#### Указания:
Запишите слово в слово весь приведенный ниже фрагмент интервью о театре uzahvati.

#### Выбранный фрагмент:
=======

Во второй части интервью с режиссером иммерсивного театра uzahvati Полины Бараниченко разговор коснулся проблем взаимоотношения театра с обществом и государством, а также влияния новых технологий на развитие театрального искусства — сегодня и в будущем.
Первую часть интервью о принципах иммерсивного театра uzahvati и о театре как креативной индустрии вы можете прочитать здесь.
Театр и общество
Взаимоотношение театра и общества — каким вы его видите сейчас и каким, по вашему мнению, оно должно быть?
Актуальность и жизненность искусства для меня важна, а вот насчет публицистичности и злободневности — сомневаюсь. Стараюсь откликаться на те явления и тенденции, которые сегодня есть в нашей жизни — вплоть до мельчайших атрибутов и деталей. Исследуя нашу реальность через художественные образы, мы стараемся не давать готовые ответы, а задавать вопросы. Именно так видим свой диалог с обществом.

=======

#### Раздел данных:
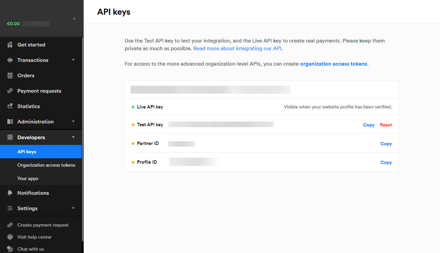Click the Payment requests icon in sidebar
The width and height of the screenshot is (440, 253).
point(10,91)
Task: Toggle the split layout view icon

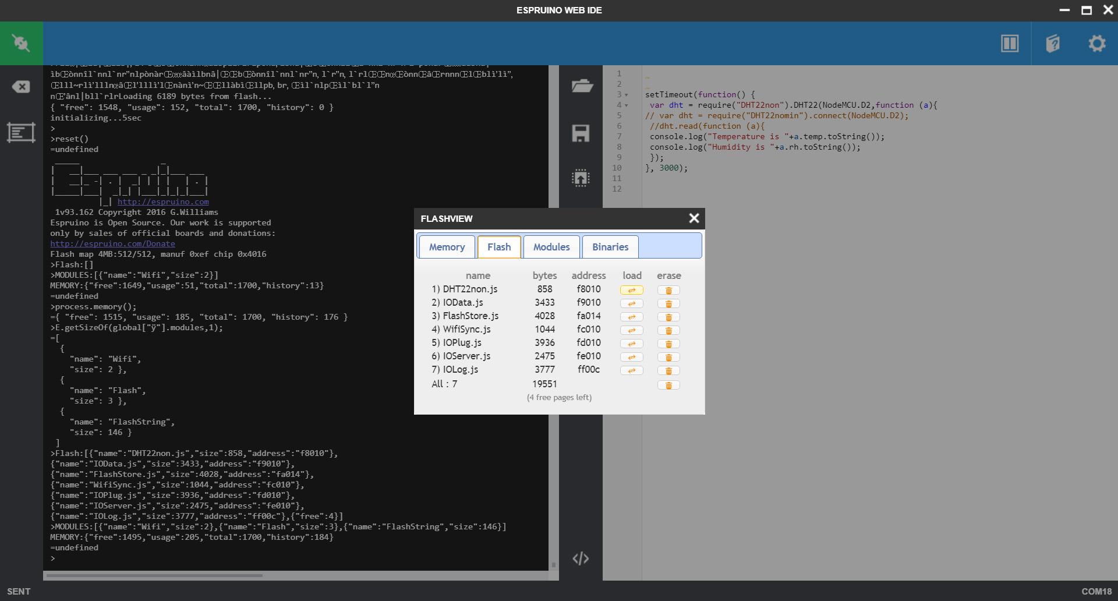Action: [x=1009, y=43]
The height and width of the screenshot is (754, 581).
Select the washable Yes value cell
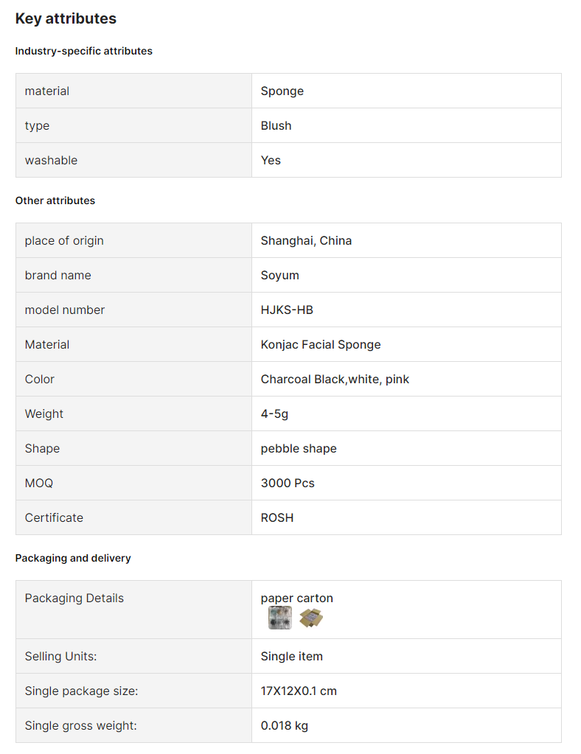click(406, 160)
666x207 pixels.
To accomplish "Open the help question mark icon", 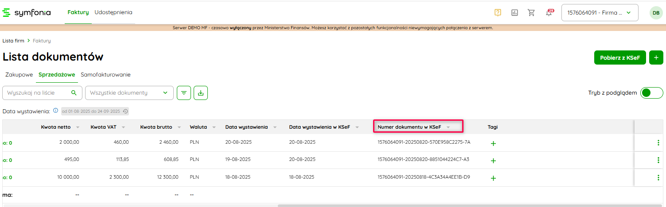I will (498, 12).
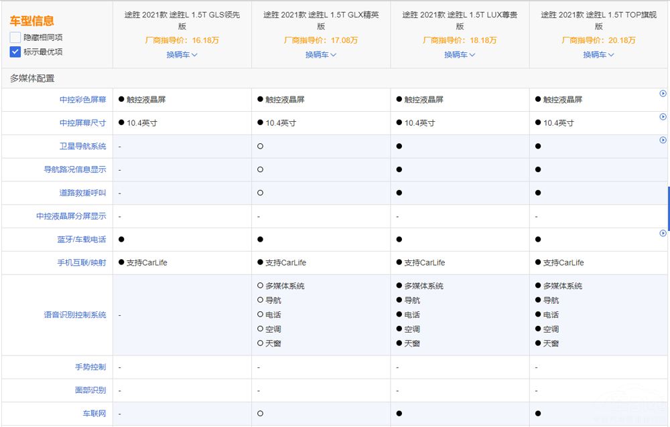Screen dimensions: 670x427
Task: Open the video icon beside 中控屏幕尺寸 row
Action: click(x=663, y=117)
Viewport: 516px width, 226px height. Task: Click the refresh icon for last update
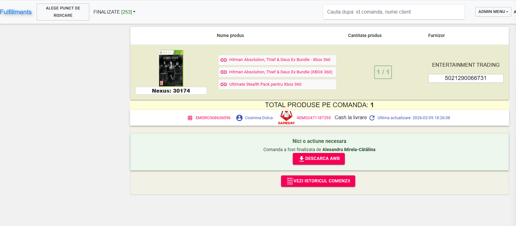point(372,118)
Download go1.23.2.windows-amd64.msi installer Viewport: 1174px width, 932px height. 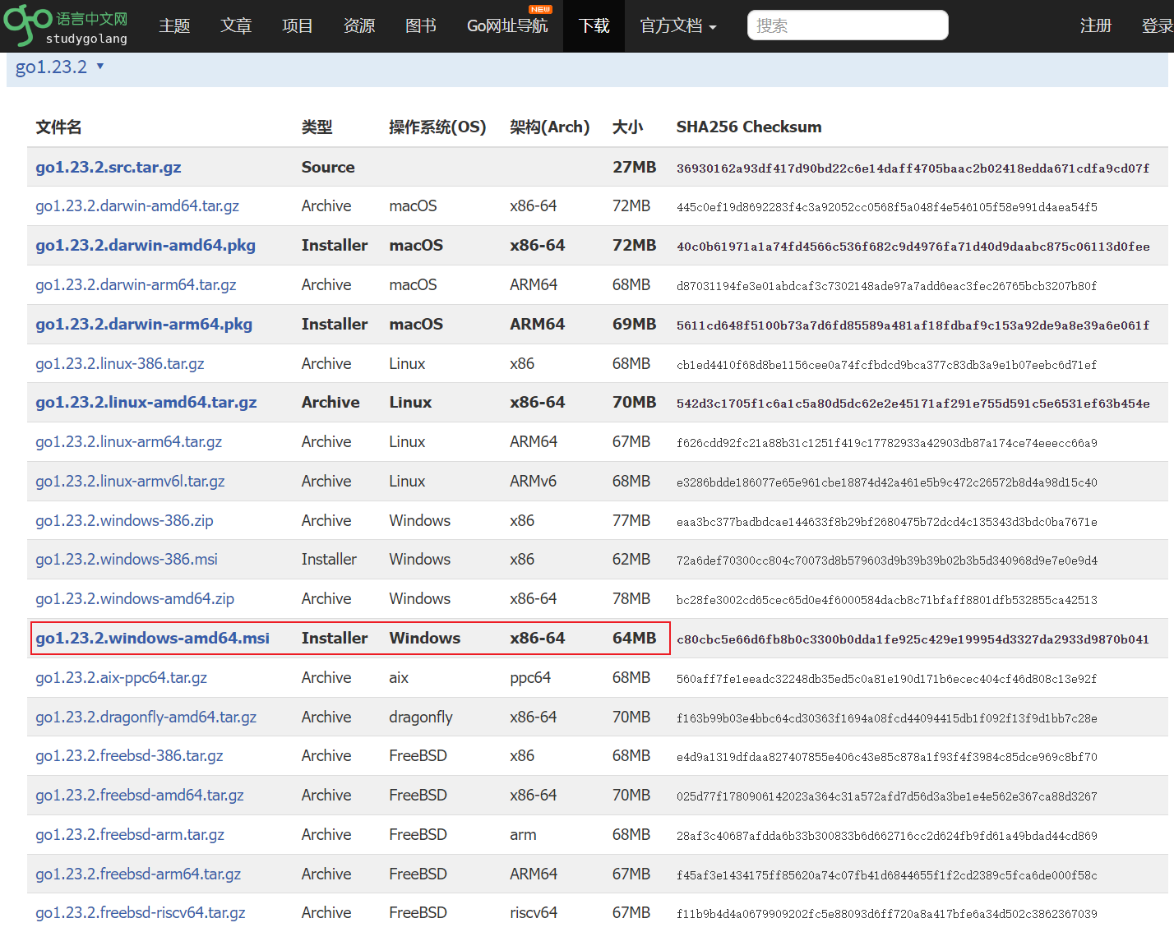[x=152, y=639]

=======

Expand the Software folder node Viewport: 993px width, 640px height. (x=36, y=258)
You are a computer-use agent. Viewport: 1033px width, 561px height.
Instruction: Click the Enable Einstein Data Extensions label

=======

#### Ответ к заданию:
Во второй части интервью с режиссером иммерсивного театра uzahvati Полины Бараниченко разговор коснулся проблем взаимоотношения театра с обществом и государством, а также влияния новых технологий на развитие театрального искусства — сегодня и в будущем.
Первую часть интервью о принципах иммерсивного театра uzahvati и о театре как креативной индустрии вы можете прочитать здесь.
Театр и общество
Взаимоотношение театра и общества — каким вы его видите сейчас и каким, по вашему мнению, оно должно быть?
Актуальность и жизненность искусства для меня важна, а вот насчет публицистичности и злободневности — сомневаюсь. Стараюсь откликаться на те явления и тенденции, которые сегодня есть в нашей жизни — вплоть до мельчайших атрибутов и деталей. Исследуя нашу реальность через художественные образы, мы стараемся не давать готовые ответы, а задавать вопросы. Именно так видим свой диалог с обществом.